O Spirit by whom the Son came to us from the Father, unite me ever nearer with the Son, so that I may walk faithfully, a child of the Father. My days are in your hands; carry me through this day in nearness with my Savior and God. Keep me on the straight and narrow path that leads to eternity. Give me grace to subordinate this wandering will, mine to thine, that your will may be done in me.
God my shield, guard me in the night as you have guarded me in the day. You are invincible, and I am safe with you. Protect me even from temptations that would strike at my faith and cause me to grieve your heart. You sent your Son to bring us safely to yourself. He came among the lowly; draw near this lowly one. I rest myself in you through the hours of the night, awaiting your return in unassailable light—Amen.

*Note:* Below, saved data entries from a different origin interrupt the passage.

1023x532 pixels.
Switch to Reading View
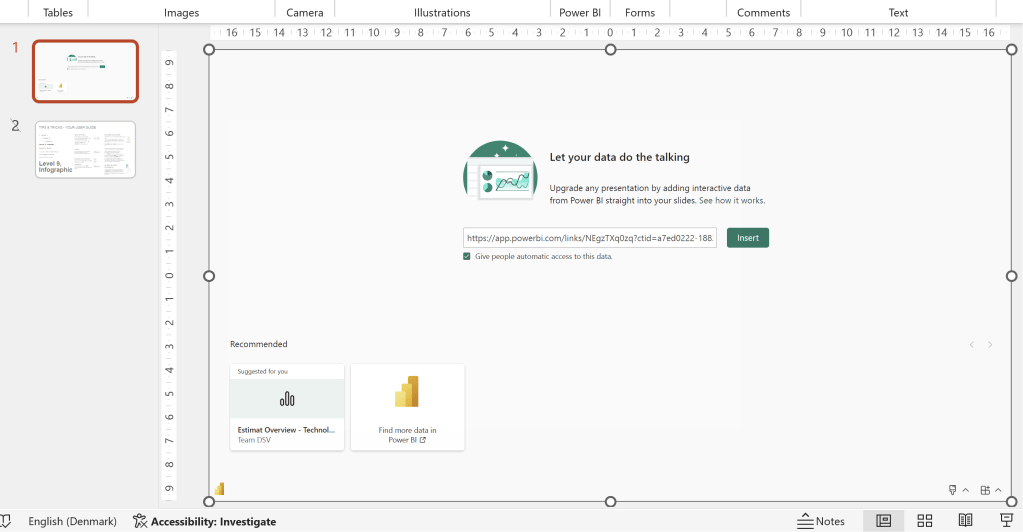point(965,521)
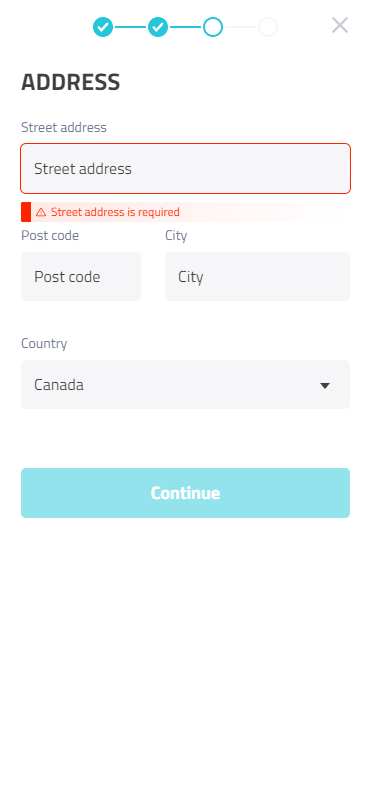Click the Country field label
Image resolution: width=375 pixels, height=809 pixels.
(44, 344)
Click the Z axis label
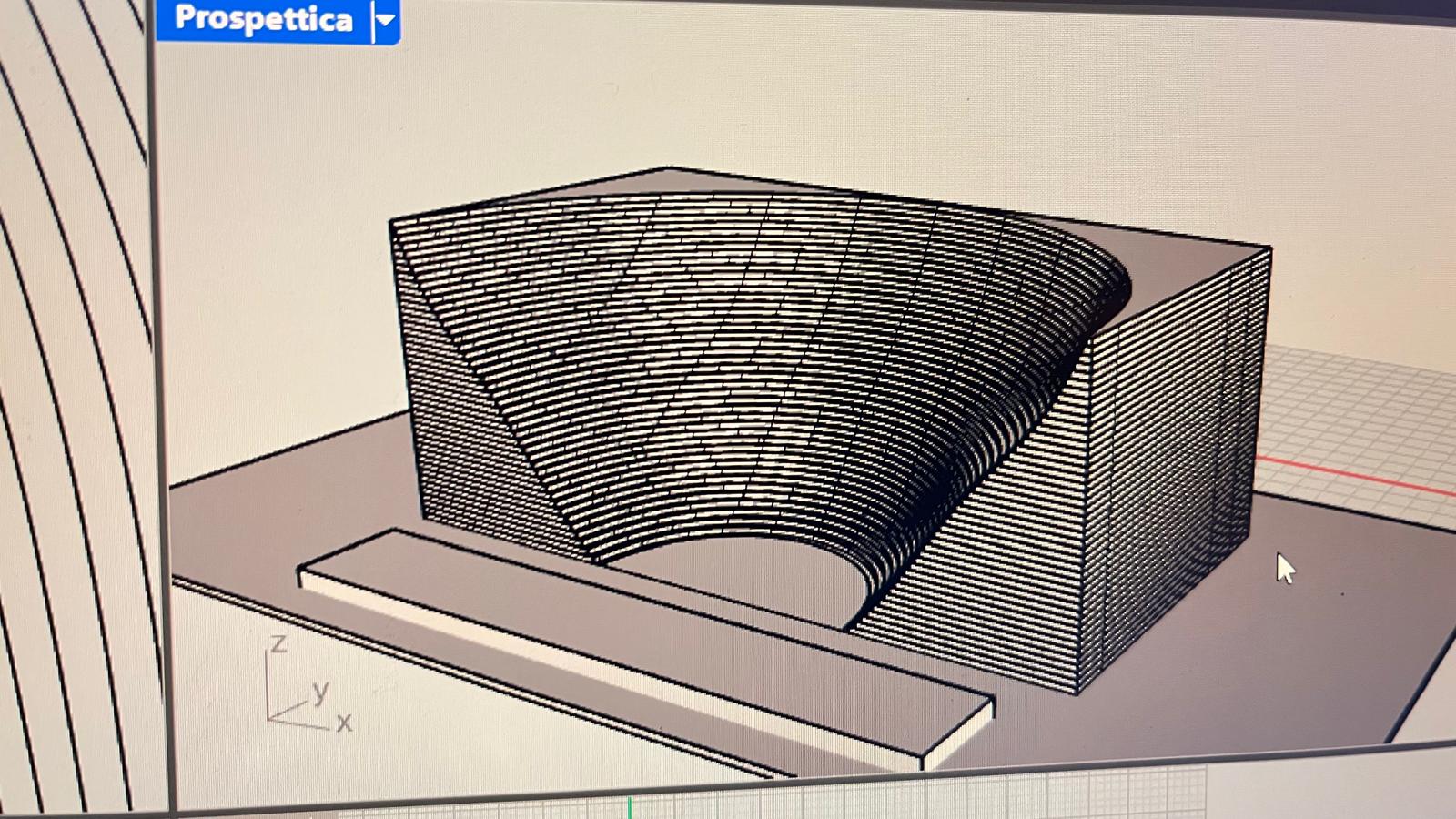This screenshot has height=819, width=1456. click(278, 644)
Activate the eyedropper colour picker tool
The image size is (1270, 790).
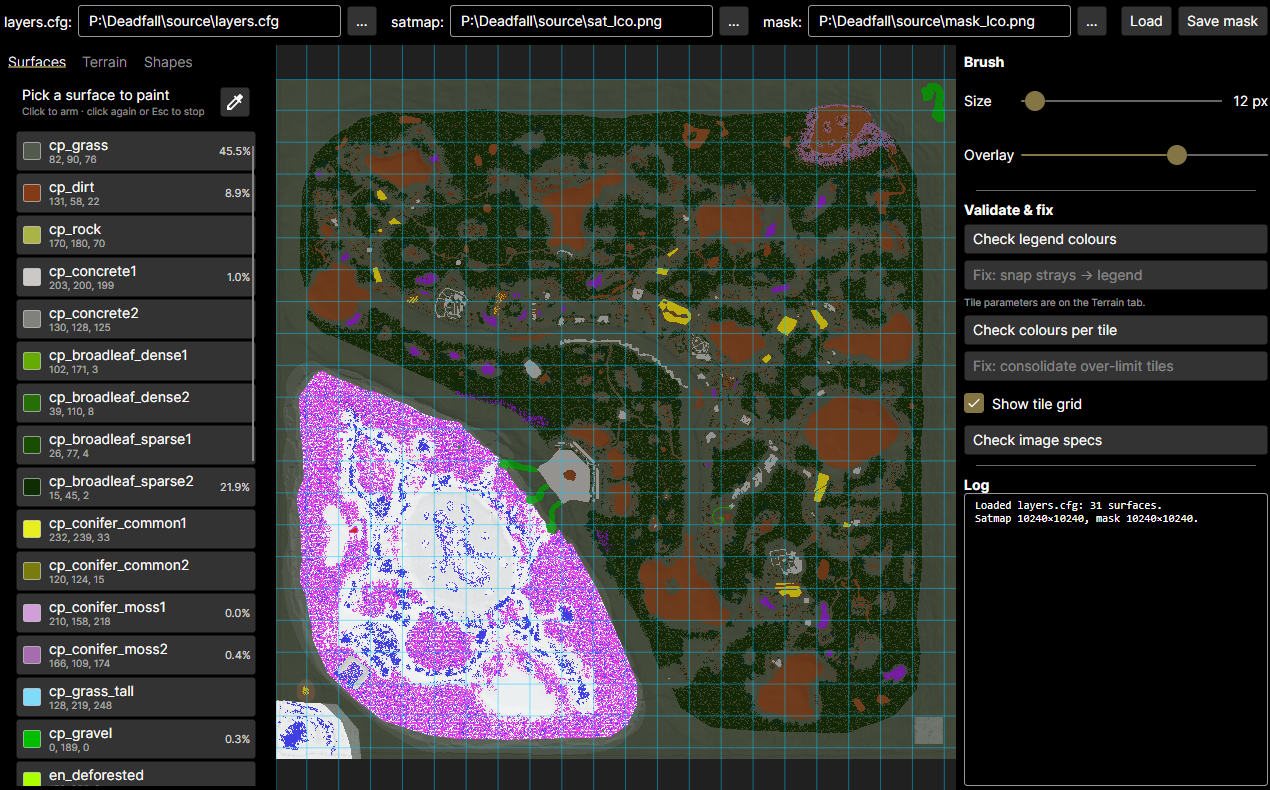point(234,102)
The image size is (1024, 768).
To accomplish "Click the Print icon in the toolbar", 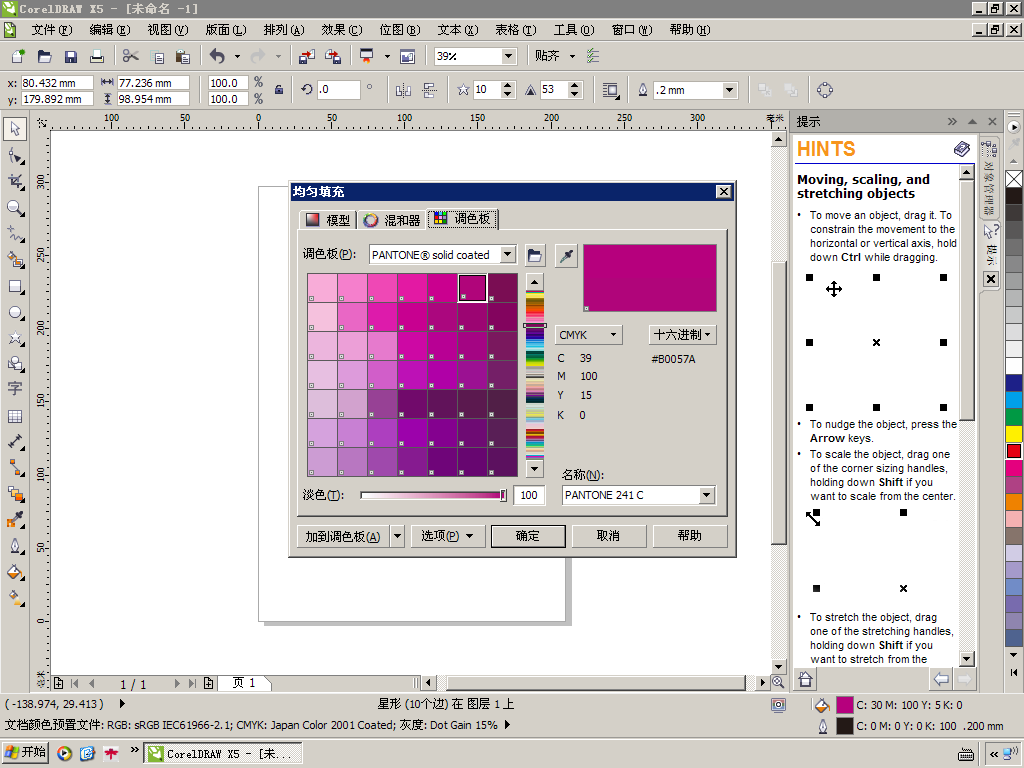I will click(x=97, y=57).
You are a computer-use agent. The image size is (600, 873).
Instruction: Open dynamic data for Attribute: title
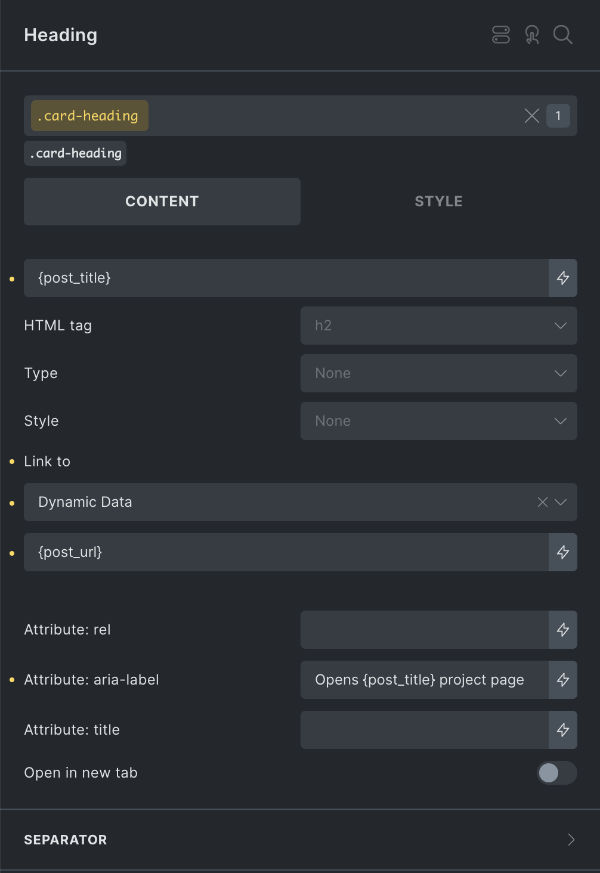(x=563, y=729)
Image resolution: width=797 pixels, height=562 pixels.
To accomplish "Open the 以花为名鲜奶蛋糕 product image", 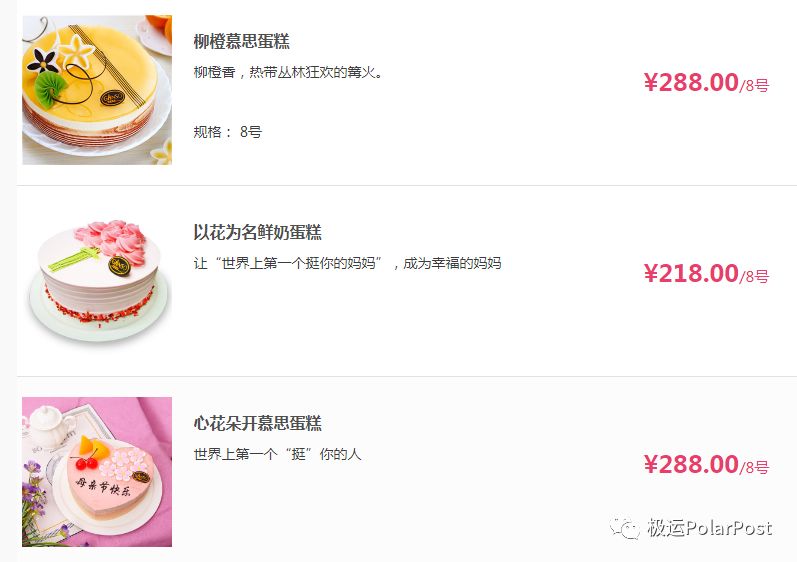I will pyautogui.click(x=97, y=281).
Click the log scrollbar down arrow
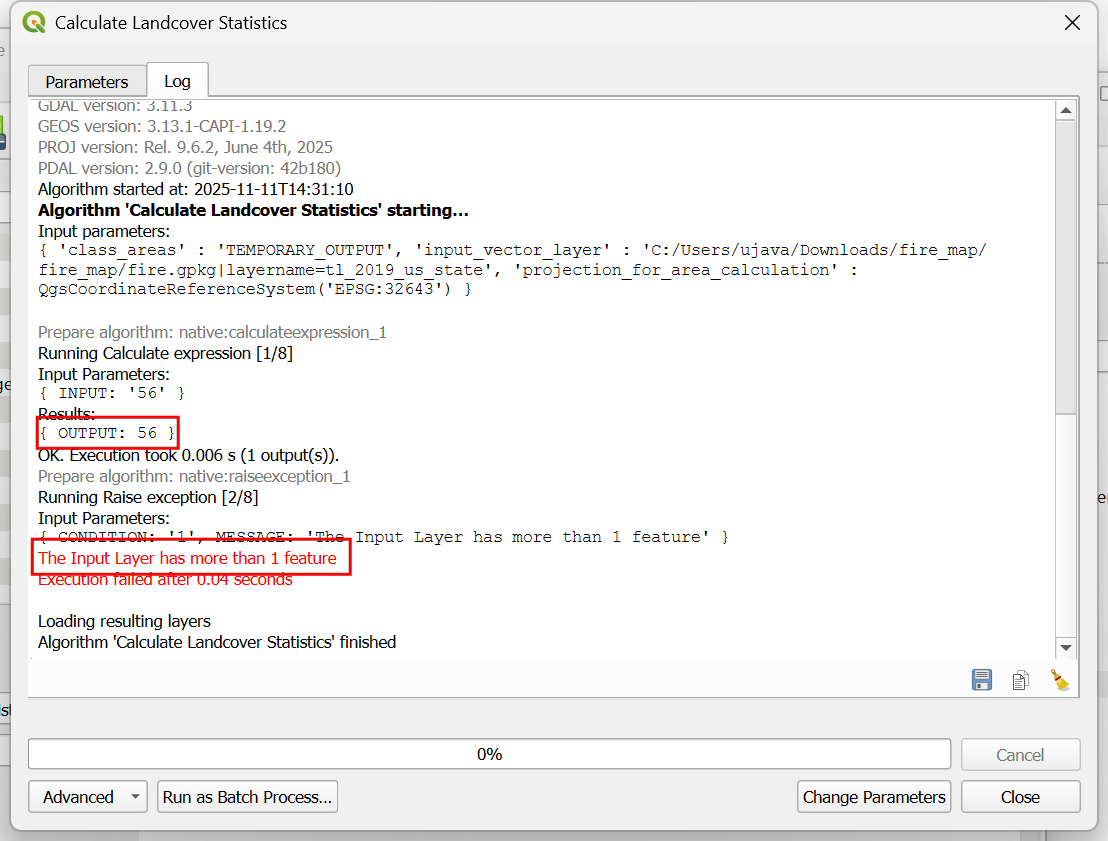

“It matters not, though death draw nigh
In curtained chamber fair,
Or on the deep, ‘mid wrecking blasts,
If He be with us there:
And may my ransomed soul at last,
Time’s storm-tried voyage o’er,
Sit down, like Mary, at his feet,
And listen evermore.”
-Lydia Huntley Sigourney, from “The Third Day at Sea”
Heavenly Father, you sent your Son into this world for our salvation; and you have sent me into this day to do your will. Help me to faithfully carry out your desires. Let me act in holiness, speak in wisdom, and reach out in love. Guard me from every wicked desire, and fill me instead with the desire for you: your presence, your holiness, your reign. Give me godly longings, God over all.
Word of creation, born into this world, abide with me. You have made me and remade me; remake me still until I am molded into your likeness. You came to us and came to me; teach me to come after you even when I am still. Make the memory of your advent a fire within to move me, and a fire without to turn me from the path of sin. Let me pass this night in holiness and gratitude, and strengthen me for tomorrow—Amen.